The Final Movie Review
At high school, the popular teens cruelly taunt the outcasts over an upcoming costume party that's due to be the coolest event of the year. But the party is actually part of a plan by the nerds to get even for years of bullying. Led by the unpredictable Dane (Donato), they're heavily armed and extremely well-prepared. And before they know what hit them, the cool kids are tied up and seemingly in one of those Saw movies, facing unspeakable torture at the hands of the people they have tormented.
Slickly produced, the film is directed to skilfully build suspense even before anything happens. The plot grows subtly, steadily, drawing us into the characters' turmoil, both the thoughtless mean kids and the desperate outcasts.
There isn't much complexity here, though, despite a few broad strokes in the script that try to hint at subtext or moral dilemmas. Basically this is a wish-fulfilment fantasy for anyone who was picked on for being outside the inner circle in high school.
After the cursory set-up, the film quickly descends into an orgy of rather unoriginal viciousness. Since the victims have now become monsters, there's no one left to sympathise with. The main problem is that these supposedly smart, sensitive geeks are both ruthless and rather unimaginative; clearly they haven't really thought through their plan, as they supposedly only intended to scare and scar their oppressors, but their methods are much deadlier than that.
And everything predictably spirals out of control.

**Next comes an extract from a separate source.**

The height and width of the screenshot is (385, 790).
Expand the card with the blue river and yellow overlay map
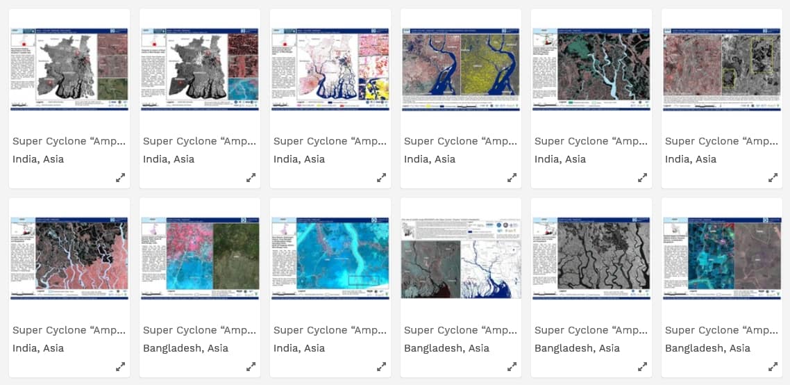(512, 177)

As this night of terror progresses, there's little for the actors to do with their characters besides adopting the posture of a horror movie stereotype. And while the cheesy script strains to reference both Columbine and Vietnam, it's far too contrived for that. If there's any consolation, at least director Stewart cuts away from (or botches) most of the brutality. Although that will annoy genre fans, as will the fact that it's never actually scary.